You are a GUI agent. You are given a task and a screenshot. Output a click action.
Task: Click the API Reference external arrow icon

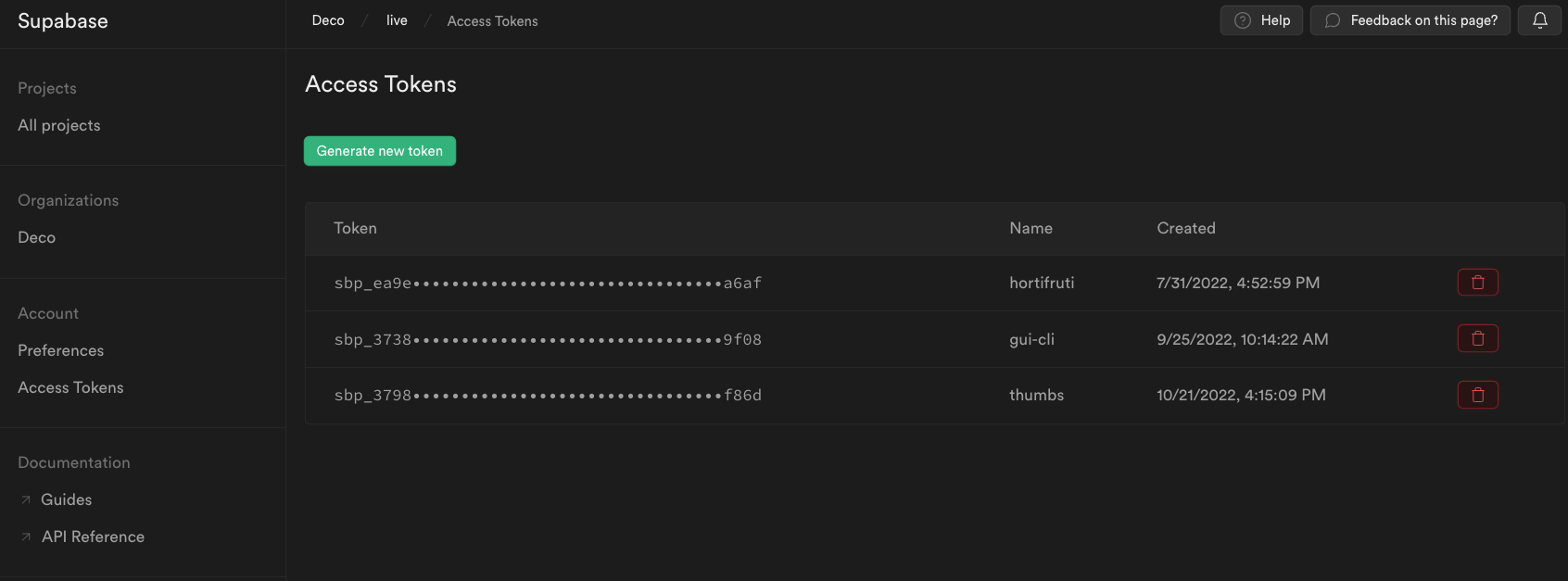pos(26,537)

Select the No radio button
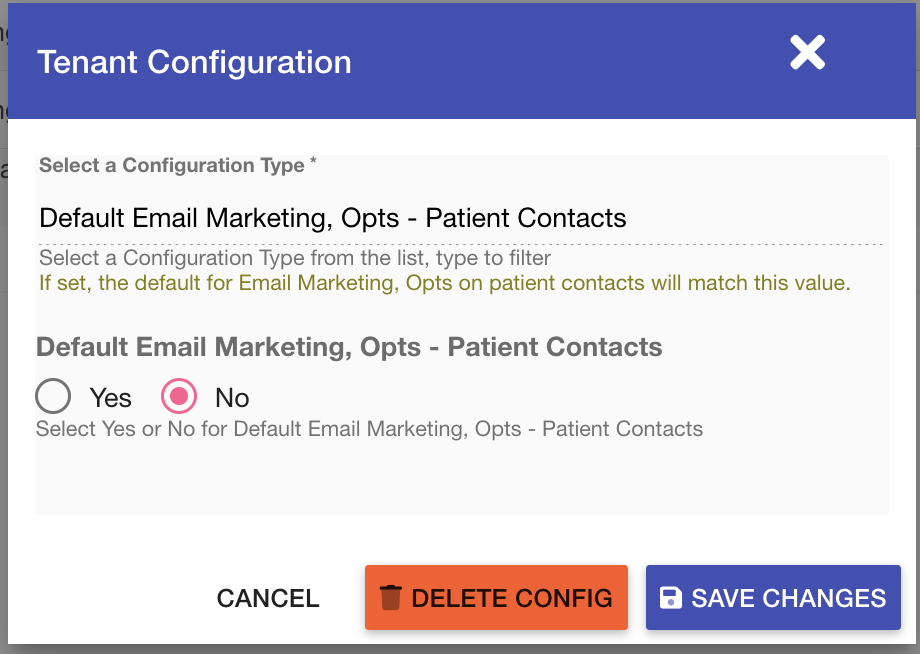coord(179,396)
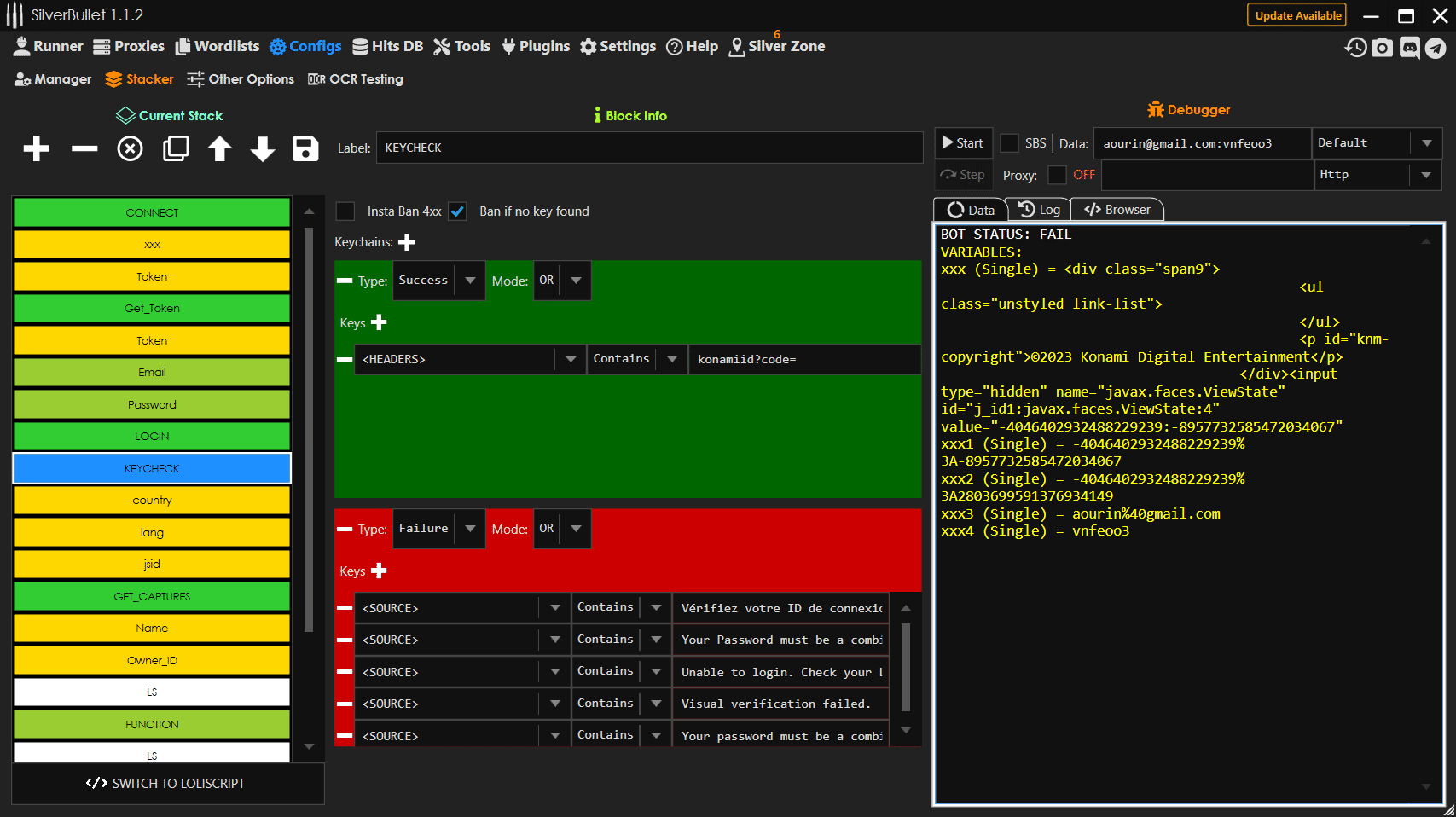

> [GIVEN EXERCISE]:
Rewrite all of the lines above in full, keeping their wording, but multiply every coordinate given as an answer by 2.55 and round each result to a whole number, with halves rounding up. Leave the pictures out.

> [ANSWER FOR THIS EXERCISE]:
You are a GUI agent. You are given a task and a screenshot. Output a click action.
Task: Click the API Reference external arrow icon

pos(66,1369)

Select the No radio button
coord(456,1010)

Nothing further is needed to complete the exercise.